Text block Block Start

Traffic safety agency moves slowly on driver complaints

From Wire Reports

DETROIT – People are waiting longer than they should for an answer when they petition the government to open an investigation into what could be serious safety problems.

The Associated Press reviewed all 15 petitions filed by drivers with the National Highway Traffic Safety Administration since 2010 and found the agency missed the legal deadline to grant or deny the requests 12 times. One petition from 2012 has yet to be resolved.

A 1974 law passed to make the agency move faster requires a decision within four months of receiving a petition. But even though the agency has fined automakers such as General Motors and Toyota millions for missing deadlines to disclose safety issues, there is no penalty when it’s tardy itself.

New jobs don’t pay as well as those lost during recession

The U.S. economy earlier this year recovered all the jobs lost during the recession, but those new jobs pay an average of 23 percent less than the ones lost in the downturn, according to an analysis released Monday by the U.S. Conference of Mayors.

Text block Block End

--- Apply what you read ---
**1)** According to the news briefs, how soon must the safety agency decide on a driver's petition under the 1974 law?
**2)** Copy the news briefs from "From Wire Reports" up to and including "serious safety problems.".
**3)** Carry on the news briefs about traffic safety petitions and lower-paying new jobs, starting after the last sentence shown.

Data supplied Block Start

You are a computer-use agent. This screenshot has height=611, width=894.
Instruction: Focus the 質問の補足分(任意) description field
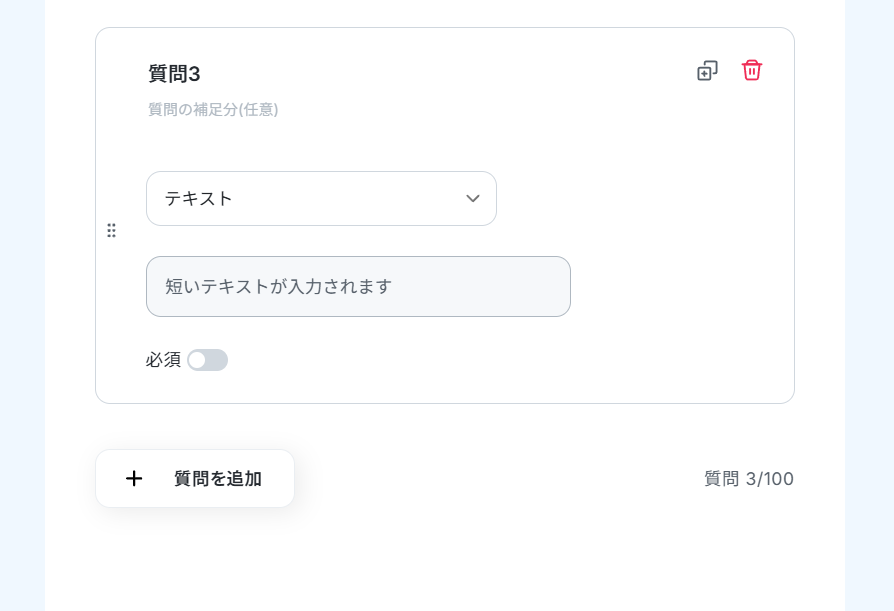click(x=213, y=109)
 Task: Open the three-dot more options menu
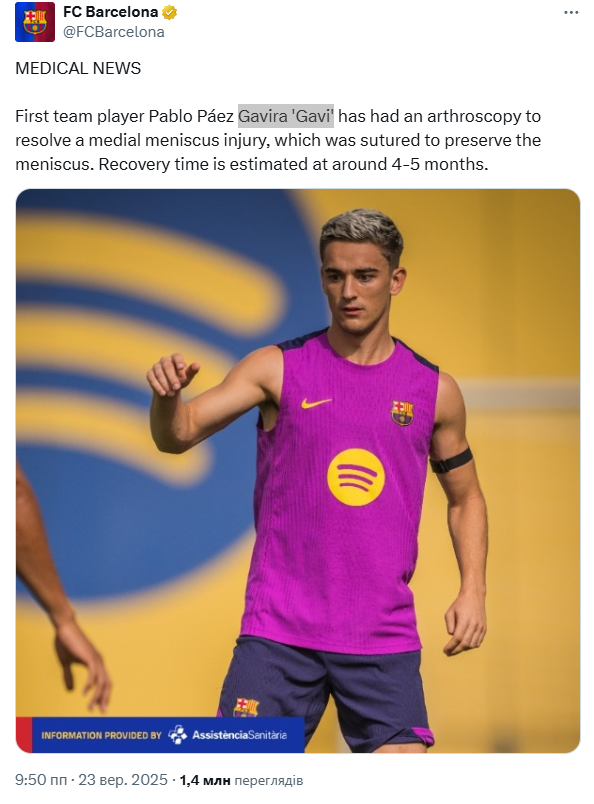pos(571,12)
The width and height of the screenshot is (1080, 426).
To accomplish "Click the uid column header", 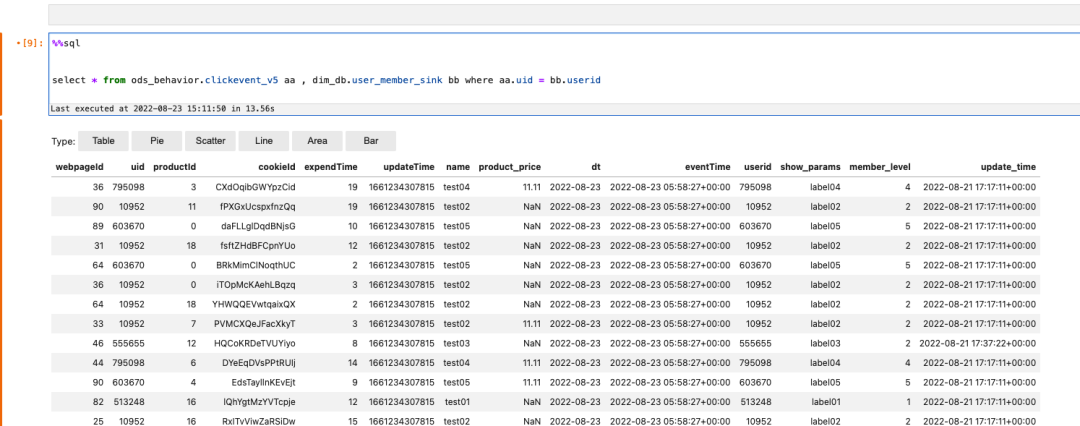I will (x=137, y=167).
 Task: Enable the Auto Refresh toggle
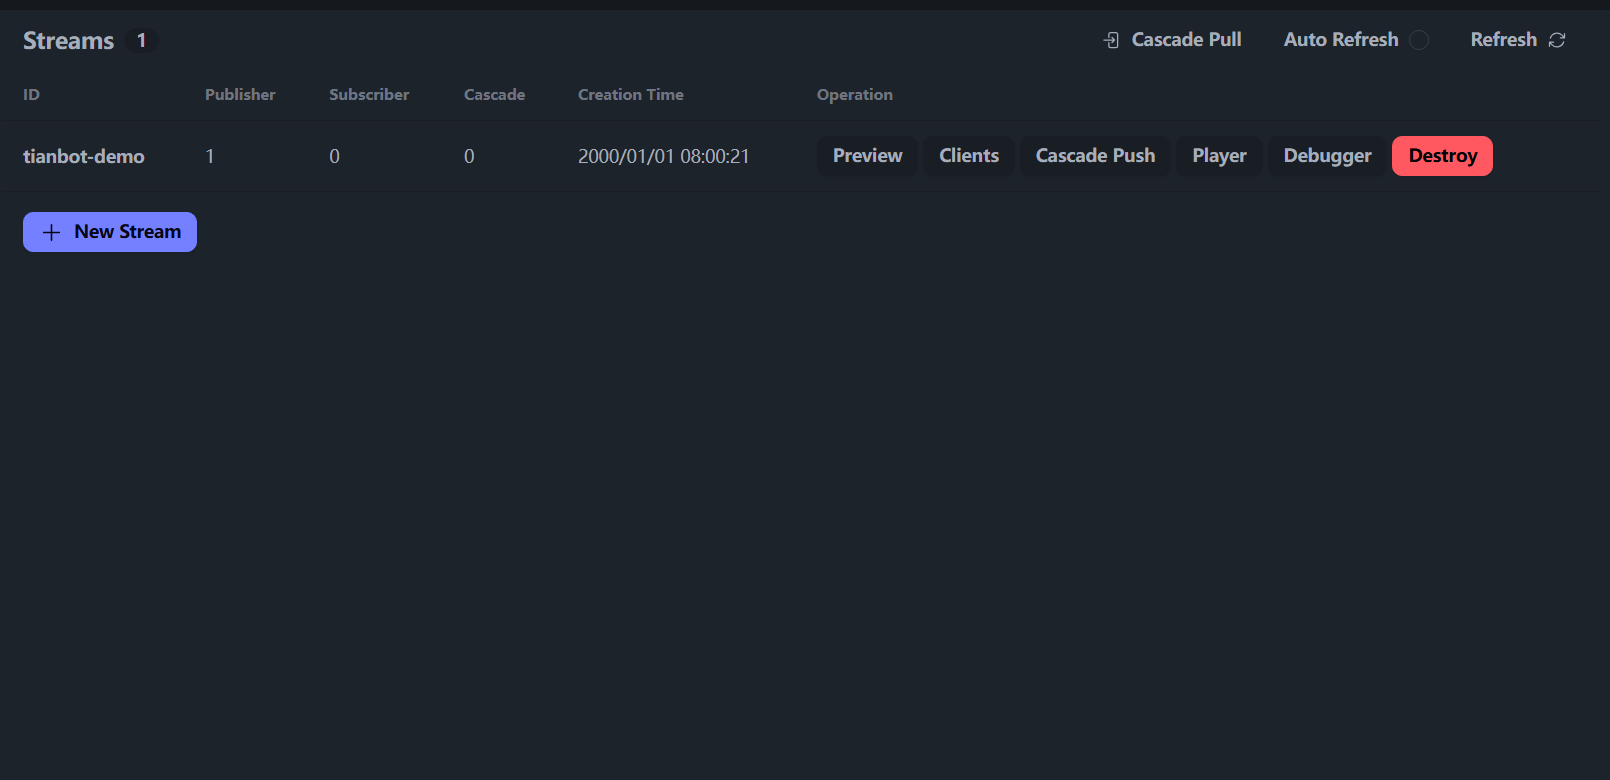(x=1419, y=40)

Data supplied Block End

--- Responses per task ---
**1)** Within four months of receiving the petition.

**2)**
From Wire Reports

DETROIT – People are waiting longer than they should for an answer when they petition the government to open an investigation into what could be serious safety problems.

**3)**
Job losses in the higher-paying manufacturing and construction sectors were largely replaced by jobs in lower-wage industries, including hospitality and health care, the report said.

It also found a continuing accumulation of wealth among the top 20 percent of the nation’s earners. From 2005 to 2012, the highest income bracket was responsible more than 60 percent of all income gains in the country, the report said.

By contrast, the bottom 40 percent of earners saw 6.6 percent of the increases.

“Our economic models project a further drift toward inequality in upcoming years,” said the report, prepared for the mayors group by IHS Global Insight. “Thus it is reasonable to conclude that the ongoing increase in income inequality is a structural feature of the 21st century economy.”

Ex-plant manager testifies peanut shipper ignored tests

ALBANY, Ga. – A Georgia food processor linked to a deadly salmonella outbreak shipped thousands of pounds of peanut products after learning its products were contaminated and cheated on testing, a former plant manager testified Monday.

Samuel Lightsey is a key government witness against his former boss, Peanut Corporation of America owner Stewart Parnell, and two others.

He described documents to jurors that show Peanut Corporation shipped peanuts to companies in Missouri, Illinois and other points after receiving laboratory warnings that product samples had tested positive for salmonella. In other instances, the company cheated on safety testing by switching samples, Lightsey said.

The 2008-09 salmonella outbreak caused one of the largest food recalls in U.S. history. Food safety investigators found more than 700 people across the country were infected and nine people died.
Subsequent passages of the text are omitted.